#### [Task statement]
Revise the records below by changing every "Image resolution" to "Screen resolution" and keeping everything else the same.

START

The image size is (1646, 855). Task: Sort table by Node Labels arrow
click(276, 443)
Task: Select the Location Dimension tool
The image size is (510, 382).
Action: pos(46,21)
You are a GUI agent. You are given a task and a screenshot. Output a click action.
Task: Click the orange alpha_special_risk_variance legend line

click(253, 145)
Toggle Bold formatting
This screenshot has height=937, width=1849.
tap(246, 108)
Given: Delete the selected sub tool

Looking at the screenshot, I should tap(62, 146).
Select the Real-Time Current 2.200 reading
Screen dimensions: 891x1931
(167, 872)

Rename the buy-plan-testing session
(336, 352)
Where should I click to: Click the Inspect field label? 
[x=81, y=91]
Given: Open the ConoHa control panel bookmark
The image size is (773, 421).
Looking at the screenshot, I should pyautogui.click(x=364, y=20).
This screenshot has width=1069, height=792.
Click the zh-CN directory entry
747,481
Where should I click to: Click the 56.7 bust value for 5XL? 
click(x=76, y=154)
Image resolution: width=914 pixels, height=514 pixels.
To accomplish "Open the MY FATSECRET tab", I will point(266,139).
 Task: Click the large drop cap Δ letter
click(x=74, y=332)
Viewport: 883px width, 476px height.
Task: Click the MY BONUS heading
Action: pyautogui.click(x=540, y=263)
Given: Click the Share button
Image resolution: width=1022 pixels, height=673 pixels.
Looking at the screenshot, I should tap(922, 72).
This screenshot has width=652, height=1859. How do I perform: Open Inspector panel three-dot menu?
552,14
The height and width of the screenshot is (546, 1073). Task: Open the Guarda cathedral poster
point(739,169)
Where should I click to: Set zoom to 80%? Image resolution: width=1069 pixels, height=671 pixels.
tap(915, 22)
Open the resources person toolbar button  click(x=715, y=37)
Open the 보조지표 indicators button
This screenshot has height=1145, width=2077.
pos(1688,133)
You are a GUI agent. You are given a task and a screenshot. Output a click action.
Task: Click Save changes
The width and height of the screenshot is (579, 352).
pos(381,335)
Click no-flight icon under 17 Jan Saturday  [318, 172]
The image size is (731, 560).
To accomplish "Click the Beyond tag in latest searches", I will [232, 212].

END

#### [Exercise response]
The image size is (1646, 855). Task: Sort table by Node Labels arrow
click(276, 443)
Task: Select the Location Dimension tool
The image size is (510, 382).
Action: pos(46,21)
You are a GUI agent. You are given a task and a screenshot. Output a click action.
Task: Click the orange alpha_special_risk_variance legend line

click(253, 145)
Toggle Bold formatting
This screenshot has height=937, width=1849.
tap(246, 108)
Given: Delete the selected sub tool

Looking at the screenshot, I should tap(62, 146).
Select the Real-Time Current 2.200 reading
Screen dimensions: 891x1931
(167, 872)

Rename the buy-plan-testing session
(336, 352)
Where should I click to: Click the Inspect field label? 
[x=81, y=91]
Given: Open the ConoHa control panel bookmark
The image size is (773, 421).
Looking at the screenshot, I should pyautogui.click(x=364, y=20).
This screenshot has width=1069, height=792.
Click the zh-CN directory entry
747,481
Where should I click to: Click the 56.7 bust value for 5XL? 
click(x=76, y=154)
Screen resolution: width=914 pixels, height=514 pixels.
To accomplish "Open the MY FATSECRET tab", I will point(266,139).
 Task: Click the large drop cap Δ letter
click(x=74, y=332)
Viewport: 883px width, 476px height.
Task: Click the MY BONUS heading
Action: pyautogui.click(x=540, y=263)
Given: Click the Share button
Screen resolution: width=1022 pixels, height=673 pixels.
Looking at the screenshot, I should tap(922, 72).
This screenshot has width=652, height=1859. How do I perform: Open Inspector panel three-dot menu?
552,14
The height and width of the screenshot is (546, 1073). Task: Open the Guarda cathedral poster
point(739,169)
Where should I click to: Set zoom to 80%? Screen resolution: width=1069 pixels, height=671 pixels.
tap(915, 22)
Open the resources person toolbar button  click(x=715, y=37)
Open the 보조지표 indicators button
This screenshot has height=1145, width=2077.
pos(1688,133)
You are a GUI agent. You are given a task and a screenshot. Output a click action.
Task: Click Save changes
The width and height of the screenshot is (579, 352).
pos(381,335)
Click no-flight icon under 17 Jan Saturday  [318, 172]
The image size is (731, 560).
To accomplish "Click the Beyond tag in latest searches", I will [232, 212].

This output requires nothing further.